В этом Мэтью тоже не был уверен. Но сейчас, когда он стоял к ней так близко на лестнице перед дверью Мак-Кеггерса, пахло от нее очень приятно. Быть может, это запах коричного мыла, которым она моет кудрявые пряди медных волос, или аромат полевых цветов, обрамляющих соломенную шляпку. Берри было девятнадцать — исполнилось в конце июня. Событие отпраздновали, если можно так назвать, на борту злополучного судна, которое перевезло ее через Атлантику и выгрузило грязным комом на доски причала. Такой ее Мэтью впервые и увидел. Но тогда — это тогда, а сейчас — это сейчас, и намного лучше. Щеки и лепной нос Берри усеивали веснушки. Твердо и решительно вырезанный подбородок, темно-голубые глаза, такие же любопытные к миру, как и у ее достопочтенного деда. На ней было синее платье и кружевная шаль на плечах — ночной дождь принес прохладу. Еще до знакомства с Берри Мэтью ожидал увидеть гнома — в соответствии с диспропорциональным сложением Мармадьюка, но ростом она была почти с Мэтью, и ничего гномьего в ней не было. На самом деле Мэтью даже находил ее хорошенькой. Более того — интересной. Ее описания Лондона, его жителей, собственных путешествий — и приключений — в английской глубинке было очень интересно слушать за столом у Мармадьюка. Мэтью надеялся когда-нибудь увидеть этот невозможно огромный город, который звал его к себе не только атмосферой интриг и опасностей, почерпнутой из чтения «Лондон газетт». Конечно, до того, чтобы попасть в Лондон, надо еще дожить, поскольку интриг и опасностей и в Нью-Йорке хватает.

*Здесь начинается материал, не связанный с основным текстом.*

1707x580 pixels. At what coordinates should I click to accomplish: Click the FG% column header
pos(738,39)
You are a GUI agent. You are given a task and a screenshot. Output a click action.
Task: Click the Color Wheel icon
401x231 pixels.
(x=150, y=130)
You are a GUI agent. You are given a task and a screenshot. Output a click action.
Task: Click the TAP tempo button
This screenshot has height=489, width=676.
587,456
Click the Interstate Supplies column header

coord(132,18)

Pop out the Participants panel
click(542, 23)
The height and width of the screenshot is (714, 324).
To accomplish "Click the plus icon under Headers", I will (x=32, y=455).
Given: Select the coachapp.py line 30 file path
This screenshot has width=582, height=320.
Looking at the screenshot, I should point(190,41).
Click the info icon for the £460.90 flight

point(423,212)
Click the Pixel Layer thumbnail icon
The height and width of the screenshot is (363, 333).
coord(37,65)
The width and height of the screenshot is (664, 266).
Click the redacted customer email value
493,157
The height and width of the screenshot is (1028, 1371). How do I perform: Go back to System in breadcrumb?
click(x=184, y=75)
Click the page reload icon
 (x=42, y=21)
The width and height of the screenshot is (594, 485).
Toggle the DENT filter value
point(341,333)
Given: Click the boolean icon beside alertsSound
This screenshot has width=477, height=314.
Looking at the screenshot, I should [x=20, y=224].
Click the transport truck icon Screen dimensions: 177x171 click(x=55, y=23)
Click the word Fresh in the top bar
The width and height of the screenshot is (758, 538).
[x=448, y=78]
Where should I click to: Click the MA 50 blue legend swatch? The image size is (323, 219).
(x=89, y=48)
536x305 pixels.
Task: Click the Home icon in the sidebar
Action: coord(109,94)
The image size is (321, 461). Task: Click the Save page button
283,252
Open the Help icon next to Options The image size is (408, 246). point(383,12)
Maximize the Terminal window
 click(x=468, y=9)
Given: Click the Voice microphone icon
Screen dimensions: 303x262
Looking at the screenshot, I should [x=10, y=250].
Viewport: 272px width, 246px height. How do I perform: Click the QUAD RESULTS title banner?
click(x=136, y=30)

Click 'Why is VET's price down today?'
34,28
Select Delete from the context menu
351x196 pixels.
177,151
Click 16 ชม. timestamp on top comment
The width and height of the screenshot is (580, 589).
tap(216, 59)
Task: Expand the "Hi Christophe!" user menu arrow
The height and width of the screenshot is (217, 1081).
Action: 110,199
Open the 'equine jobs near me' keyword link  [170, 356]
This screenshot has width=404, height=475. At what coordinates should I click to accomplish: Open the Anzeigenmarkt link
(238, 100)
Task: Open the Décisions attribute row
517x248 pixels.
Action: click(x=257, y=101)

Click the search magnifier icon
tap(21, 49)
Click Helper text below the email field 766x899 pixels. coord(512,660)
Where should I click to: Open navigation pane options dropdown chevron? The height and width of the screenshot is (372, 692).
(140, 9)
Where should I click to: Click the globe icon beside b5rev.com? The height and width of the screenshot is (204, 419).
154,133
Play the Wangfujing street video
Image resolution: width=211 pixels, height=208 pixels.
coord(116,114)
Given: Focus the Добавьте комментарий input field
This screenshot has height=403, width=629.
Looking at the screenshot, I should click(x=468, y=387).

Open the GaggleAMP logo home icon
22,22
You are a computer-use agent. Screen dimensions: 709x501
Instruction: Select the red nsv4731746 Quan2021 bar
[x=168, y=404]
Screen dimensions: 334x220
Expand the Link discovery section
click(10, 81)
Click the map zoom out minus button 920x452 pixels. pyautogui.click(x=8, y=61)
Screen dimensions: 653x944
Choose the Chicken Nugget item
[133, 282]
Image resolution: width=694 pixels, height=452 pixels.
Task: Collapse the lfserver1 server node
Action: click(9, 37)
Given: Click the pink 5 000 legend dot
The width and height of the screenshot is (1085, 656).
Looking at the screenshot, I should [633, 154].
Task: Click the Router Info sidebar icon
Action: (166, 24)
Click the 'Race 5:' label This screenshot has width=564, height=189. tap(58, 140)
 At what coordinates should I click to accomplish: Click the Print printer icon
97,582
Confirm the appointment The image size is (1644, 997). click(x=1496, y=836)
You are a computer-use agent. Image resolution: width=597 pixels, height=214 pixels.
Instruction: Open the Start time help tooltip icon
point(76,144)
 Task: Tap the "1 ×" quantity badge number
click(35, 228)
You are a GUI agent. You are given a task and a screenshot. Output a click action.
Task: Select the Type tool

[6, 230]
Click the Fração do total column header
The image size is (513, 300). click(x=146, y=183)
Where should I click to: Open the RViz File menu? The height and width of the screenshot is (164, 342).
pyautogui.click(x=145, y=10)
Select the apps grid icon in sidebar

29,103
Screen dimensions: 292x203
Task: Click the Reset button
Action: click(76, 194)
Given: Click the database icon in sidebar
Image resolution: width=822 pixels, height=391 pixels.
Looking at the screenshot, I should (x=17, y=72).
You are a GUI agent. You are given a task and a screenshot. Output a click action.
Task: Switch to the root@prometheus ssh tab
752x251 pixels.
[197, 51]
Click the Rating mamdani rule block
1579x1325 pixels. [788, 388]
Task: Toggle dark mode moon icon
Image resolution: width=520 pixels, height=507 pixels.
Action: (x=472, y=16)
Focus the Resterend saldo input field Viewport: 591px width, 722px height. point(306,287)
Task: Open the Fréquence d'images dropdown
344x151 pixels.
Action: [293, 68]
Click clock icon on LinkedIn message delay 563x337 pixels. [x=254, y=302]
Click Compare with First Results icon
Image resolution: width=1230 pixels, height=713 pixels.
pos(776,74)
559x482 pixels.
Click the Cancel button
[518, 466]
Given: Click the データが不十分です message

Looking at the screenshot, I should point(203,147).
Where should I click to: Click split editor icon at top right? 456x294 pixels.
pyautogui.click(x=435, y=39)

— Отчего ты на меня так смотришь? — спросила Берри.
— Как?
Он отвлекся мыслями, и глаза тоже отвлеклись, но он немедленно отвел взгляд и взял себя в руки. В ответ на стук Берри в двери приоткрылся глазок, и за ним показался глаз за стеклом очков. Когда Мэтью был здесь впервые, он стал свидетелем экспериментов Мак-Кеггерса с пистолетом над Розалиндой и Элси — двумя парикмахерскими манекенами, которые служили мишенями. Не говоря уже о том, какие еще предметы там за дверью. Через минуту Берри помчится по лестнице обратно.
Открылась дверь, и Эштон Мак-Кеггерс произнес приятным голосом:
— Добрый день, заходите, будьте добры.
Мэтью жестом пригласил Берри заходить, но она и так уже заходила, не обращая на него внимания. Мэтью ступал следом, Мак-Кеггерс закрыл дверь — и тут Мэтью чуть не налетел на Берри, потому что она застыла неподвижно, оглядывая пристанище коронера.
Свет, льющийся в окна мансарды, освещал то, что висело над головой на балках: «ангелов» Мак- Кеггерса, как он их когда-то назвал в разговоре с Мэтью, — четыре человеческих скелета: три взрослых и один детский. Вдоль стен этого макабрического зала висели двадцать с лишним черепов разных размеров — и целые, и с отсутствующими челюстями или другими элементами. Связанные проволокой кости ног, рук, грудные клетки, кисти и стопы служили декорацией, пригодной только для жилья коронера. В этой большой комнате стояли медового цвета каталожные шкафы, а на них — другие костяные инсталляции. Были здесь и скелеты животных, свидетельствующие, что Мак-Кеггерс собирает кости ради их форм и разнообразия. Рядом со столом, где в сосудах с какой-то жидкостью плавали предметы неопределенного, но явно не ординарного происхождения, была стойка Мак-Кеггерса со шпагами, топорами, ножами, мушкетами, пистолетами и более грубыми видами оружия вроде дубинок со зловещего вида гвоздями. И перед этим стендом предметов, превращающих человеческие существа в мясной ряд, стоял Хадсон Грейтхауз, который любовался инкрустированным пистолетом, вертя его в руках.
Оторвавшись от своего занятия, он посмотрел на Берри.
— А, здравствуйте, мисс Григсби!
Берри не ответила. Не двигаясь с места, она продолжала созерцать неприятную обстановку, и Мэтью подумал, что она от ошеломления слов не находит.
— Коллекция мистера Мак-Кеггерса, — пояснил Мэтью, будто и так непонятно.
Молчание затянулось, и наконец Мак-Кеггерс сказал:
— Могу ли я предложить вам чаю? Он холодный, но…
— Какая великолепная… — Берри помолчала, подыскивая слова, и выбрала: — галерея.
Голос ее был ясен и спокоен. Она протянула руку к детскому скелету, который висел к ней ближе всех. Мэтью вздрогнул, решив, что она собирается коснуться руки скелета, но тот все же висел слишком высоко.